(What this exercise asks)
**1)** In the article on teenage pregnancy in the Mampong Municipality, how many teenage pregnancy cases did the area record in 2020?
**2)** Continue the article on teenage pregnancy in the Mampong Municipality, starting after its final sentence.

(Provided passage)
┄┄┄┄┄┄
Health officials are calling for concerted efforts to sustain the fight against high teenage pregnancies being recorded in communities around the Mampong Municipality of the Ashanti Region.
Reports by health officials state that the area recorded 170 teenage pregnancy cases in 2020, with many more undocumented or unreported cases yet to be accounted for.
Affected victims were aged between 15 and 19, according to a Medical Superintendent of the Mampong Government Hospital, Dr Kwasi Gyimah.
Speaking with journalists on the sidelines of an annual review performance organised by the Ghana Health Service, Dr Gyimah described the situation as alarming adding that intensified education can reverse the trend.
“Going forward we will intensify education among the youth because these are young people who are already sexually exposed by the time they get to school. Since the cases are at an alarming rate we will be rolling out several interventions to stem the tide”, the Medical Superintendent said.
“I will however plead with various stakeholders especially school heads and the Municipal Assembly in particular to partner us to educate these young girls on the dangers of teenage pregnancy”, he added.
A/R highest with over 1,000 teenage pregnancies – GES
Many have attributed the spike in teenage pregnancy among girls to the impact of the COVID-19 pandemic which forced government to shutdown schools as part of measures to prevent the spread of the virus.
The development exposed many young girls who were at a point sexually abused while at home.
In a recent report by the Ghana Education Service (GES), the Ashanti Region led teenage pregnancy cases in Ghana with over 1,000 cases in one year.
┄┄┄┄┄┄
(Information shown)

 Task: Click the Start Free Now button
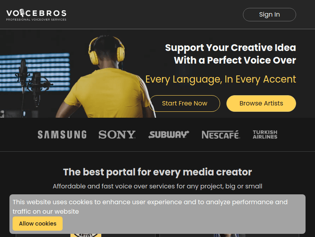tap(184, 103)
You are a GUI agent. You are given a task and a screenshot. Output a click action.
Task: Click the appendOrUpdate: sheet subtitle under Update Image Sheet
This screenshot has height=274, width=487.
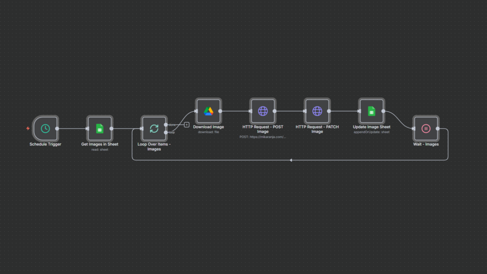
┄┄┄┄┄┄
(Outputs for the tasks)
**1)** The area recorded 170 teenage pregnancy cases in 2020.

**2)**
The statistics spans from 2018 to 2019 with Greater Accra following with some 404 cases.
According to the Ashanti Regional Girl Child Coordinator of GES, Hannah Amponsah, “there were 128 cases in the upper primaries, while JHS recorded 783 and 310 cases in the senior high schools with a cumulative figure of 1,228 female teenage pregnancy cases in the Ashanti Region”.
Speaking on Kumasi-based Akoma FM, Mrs Hannah Amponsah explained that the situation is likely to double as the figures of 2020 and 2021 are being compiled.
“[My fear] is that with the Covid-19 wave and its attendant lockdown resulting in total shut down of schools, teenage pregnancies among students may surge because the children have stayed home for almost 11 months. Even when the JHS leavers were sitting for their [BECE] last year, there were a number of pregnant girls who were identified so I’m sure the 2020 statistics will increase as compared to previous years.”
Mrs. Hannah Amponsah also advised parents to ensure their pregnant wards do not drop out of school, encouraging them to urge their girls to continue their school even after giving birth to ensure their goals and aims in life are achieved.